Interview, Fireside Chat
Why Building an AI Agent Is Easier Than Deploying One
Strategic Context & Problem Statement
- Procurement historically operates in isolated "boxes" but now touches legal, finance, engineering, and disparate software systems; missing a single email about a two-week delay in part delivery can cause hundreds of millions in damages.
- Incumbent software vendors are limited by their "systems of record," which capture only final results (e.g., a signed price) rather than the complex, unstructured work behind them (30 stakeholder meetings, 500 emails, 20 Excel sheets, 3D modeling).
- 80% of the procurement "job to be done" occurs outside standard ERPs; standard systems only capture the "happy path" (100% of the software market) while ignoring exception handling (20% of the work but 80% of the problem).
The Incumbent vs. AI-Native Startup Dynamic
- Incumbents struggle to own the end-to-end arc because internal incentives conflict between selling workflow tools (for humans) versus resolving work entirely (autonomous agents).
- Legacy vendors often hold back on advanced agents due to fear of eroding customer trust if they ship premature autonomous features, whereas startups can earn trust through iterative human-in-the-loop adoption.
- A "slap on a chatbot" strategy is insufficient; incumbents often remain stuck in Retrieval Agents (information lookup) and Process Agents (applying strict rules) rather than Policy Agents (judgment-based application) or Principal Agents (strategic relationship management).
- Seema Ambul notes that while incumbents have distribution and trust, they face "classic incumbent issues" where different VPs and orgs sell conflicting products, preventing cohesive end-to-end ownership.
Leo's Multi-Agent Architecture & Capability Spectrum
- Leo deploys a spectrum of four agent types: Retrieval (information), Process (rule-based execution), Policy (judgment application), and Principal (strategic decision-making).
- Direct Procurement (e.g., aircraft, robotics parts): Involves multi-million dollar negotiations, complex 3D model analysis, and long-running agents with experts in the loop; these are not fully autonomous due to high stakes.
- Indirect Procurement (e.g., laptops, MRO parts): Can be fully autonomous for transactions previously ignored (e.g., under $50k) where capacity was lacking, turning "non-negotiated" spend into savings.
- Real-time Intervention: Agents can pop up insights during negotiations (e.g., oil price index up 10%, but product only contains 30% oil, suggesting a 4% price increase cap) to prevent bad deals.
- The company utilizes a multi-agent system where specialized agents (sourcing, RFQ, negotiation, invoice, logistics) communicate to execute tasks end-to-end, mimicking the 8-stakeholder, 3-department, 5-tool complexity of human teams.
Adoption Strategy & Trust Building
- Enterprises do not start with fully autonomous agents due to trust deficits; Leo utilizes a human-in-the-loop approach where humans provide feedback to agents, allowing the system to scale from 10,000 to 100,000+ successful negotiations.

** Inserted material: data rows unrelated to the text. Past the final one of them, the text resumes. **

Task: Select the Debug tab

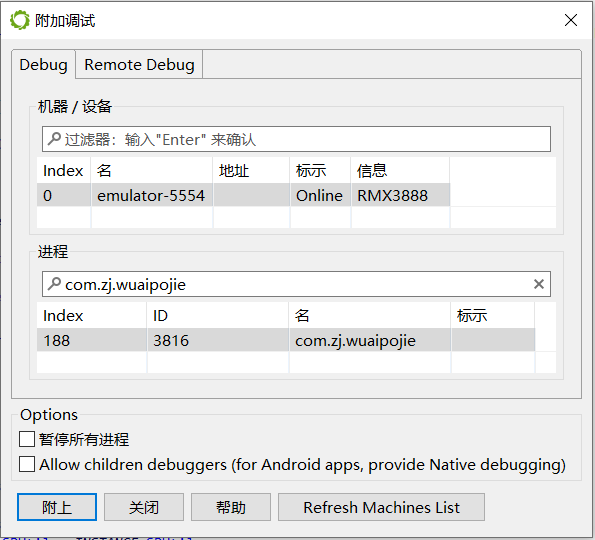Action: click(43, 65)
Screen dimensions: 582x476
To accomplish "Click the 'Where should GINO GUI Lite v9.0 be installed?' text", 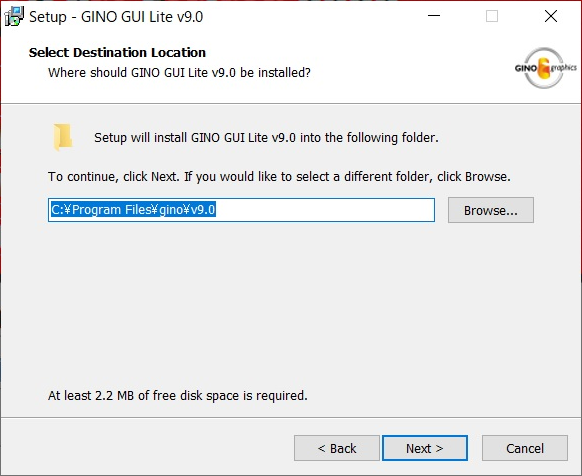I will 179,72.
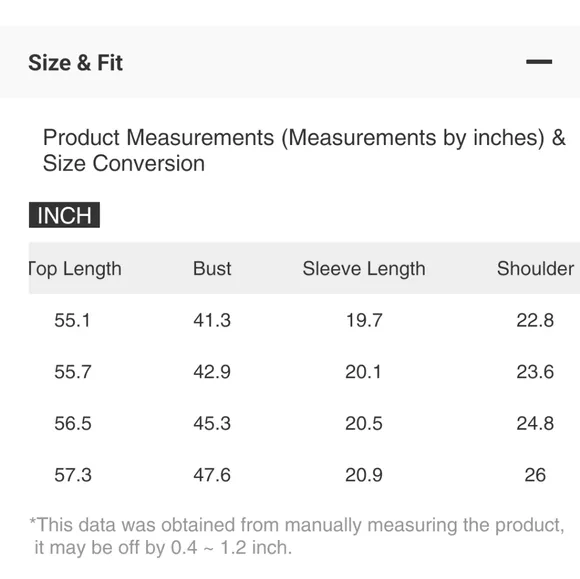Screen dimensions: 580x579
Task: Click the 23.6 shoulder measurement
Action: click(535, 372)
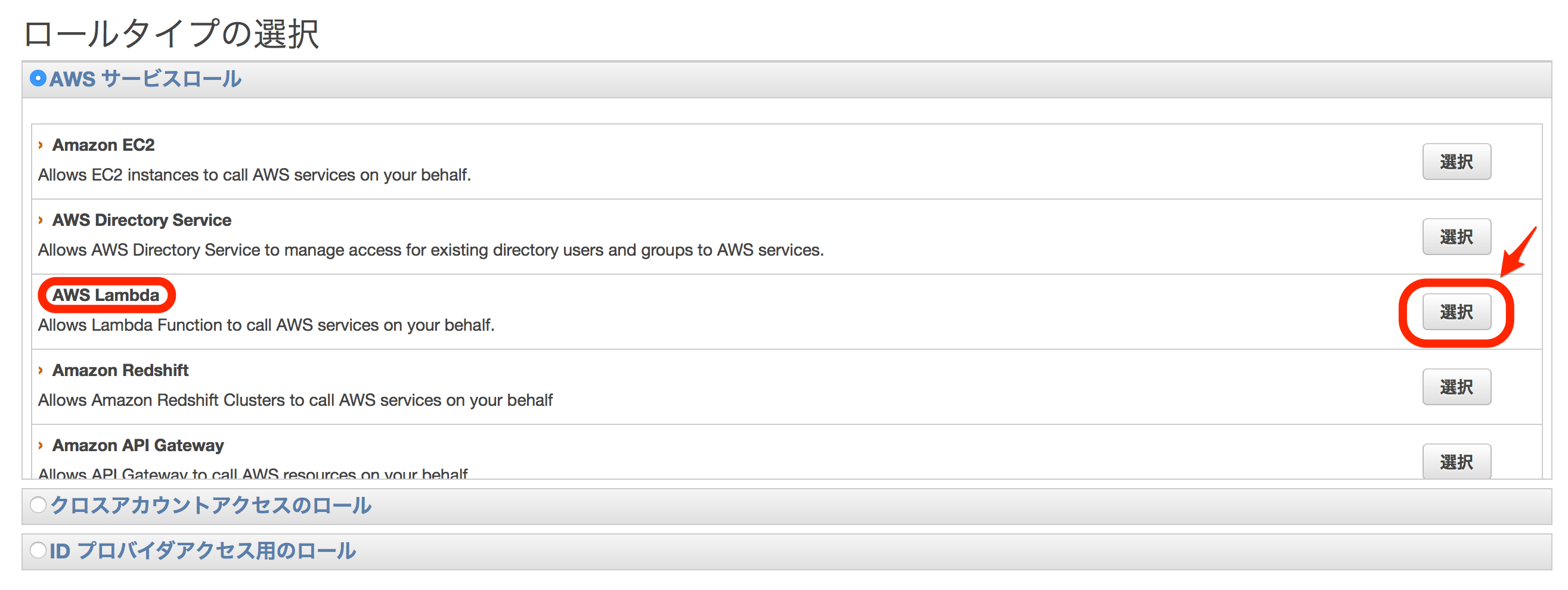Image resolution: width=1568 pixels, height=590 pixels.
Task: Click the Amazon EC2 role title
Action: pos(104,145)
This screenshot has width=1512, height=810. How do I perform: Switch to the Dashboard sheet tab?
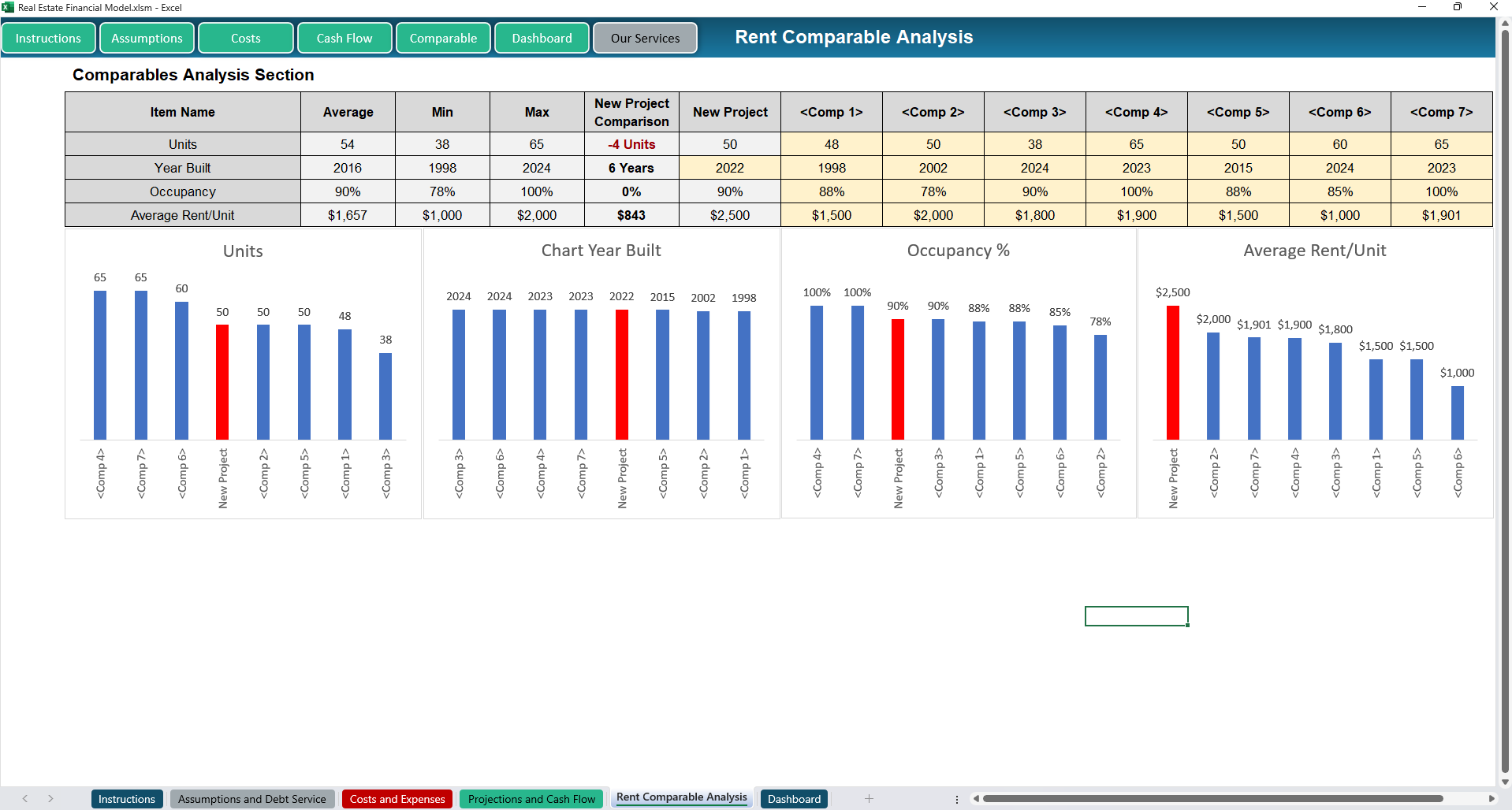click(x=794, y=799)
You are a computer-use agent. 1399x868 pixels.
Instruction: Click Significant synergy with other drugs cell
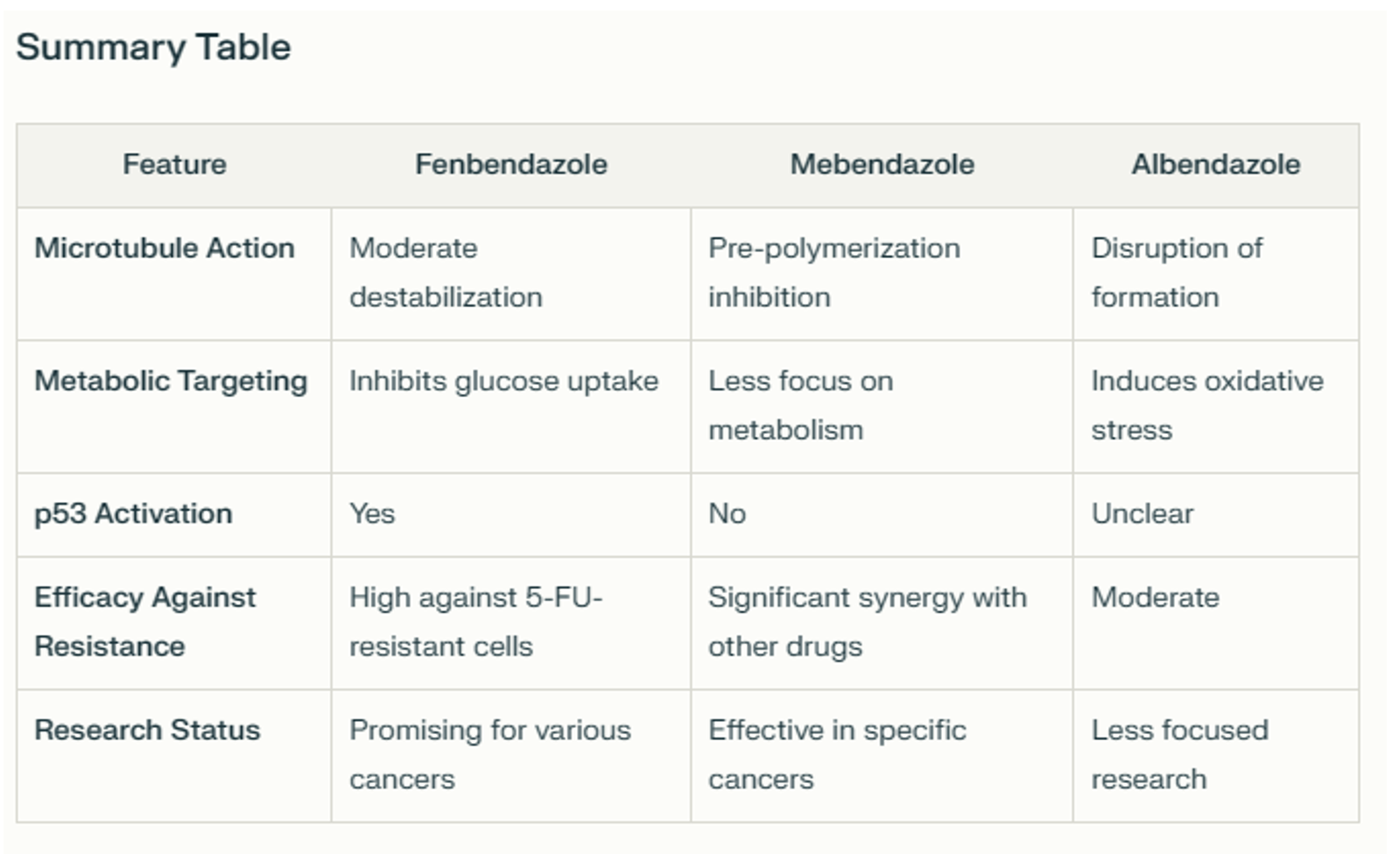point(867,621)
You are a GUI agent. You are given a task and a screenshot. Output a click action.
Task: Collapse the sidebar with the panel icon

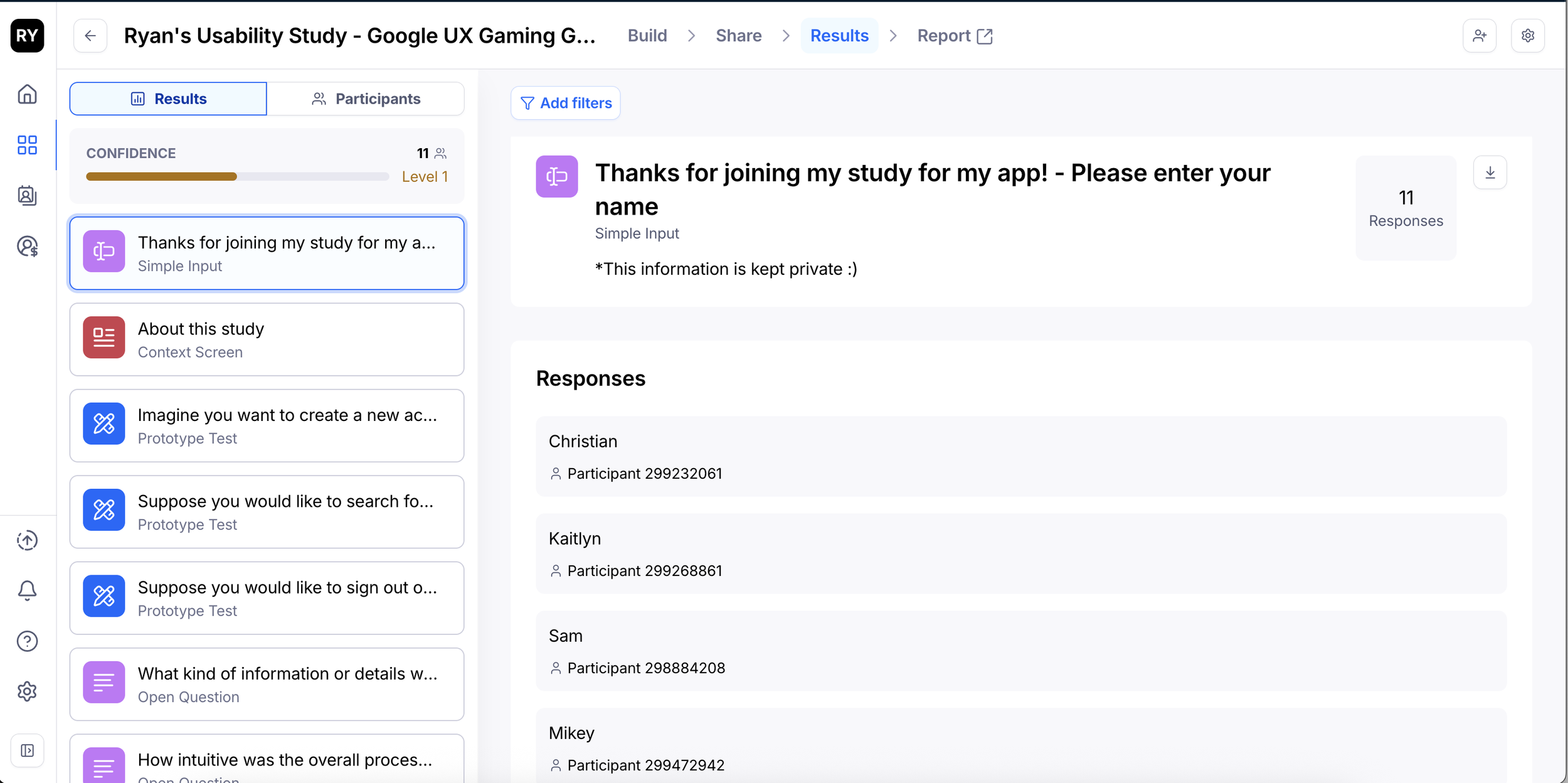[x=28, y=750]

- Customers were convinced to adopt the technology because Leo was "ahead of the curve," pitching problems and solutions before the broader market hype (e.g., ChatGP) matured.
- Customization is handled via a self-service model where 85% of Leo's workforce are engineers; Forward Deployed Engineers (FDEs) focus on automating their own jobs to reduce customization time.
- Internal builds by Fortune 500 companies often fail (reaching only 70% performance) due to poor context, siloed data, and lack of exception handling; the "last 20% of performance" requires the 80% of effort incumbents lack.
Market Dynamics & Future Outlook
- Supplier-AI Integration: Suppliers are currently less advanced than buyers but will adopt agents; Leo aims to push both sides of the transaction onto the same platform, aligning incentives (e.g., faster time-to-market) despite adversarial price negotiations.
- Economic Impact: A 1% increase in procurement savings equals a 10% increase in sales revenue for P&L impact, making procurement a "highly emotional, boring, and high-impact" category with a trillion-dollar opportunity.
- Model Strategy: Leo uses multiple foundation models as commodities but plans to fine-tune specifically for outcomes like "should-cost modeling" and price benchmarking where general models fail on proprietary data.
- Moat Definition: Durability comes from owning the end-to-end work, creating dependencies where the customer relies on the agent for complex tasks, rather than just data assets.
- Upcoming Events: Leo hosted a procurement leaders summit in New York with 100+ C-level attendees; the next event in Munich is expected to grow to 700 participants, driven by frustration with legacy tools that improved efficiency but not the actual user experience.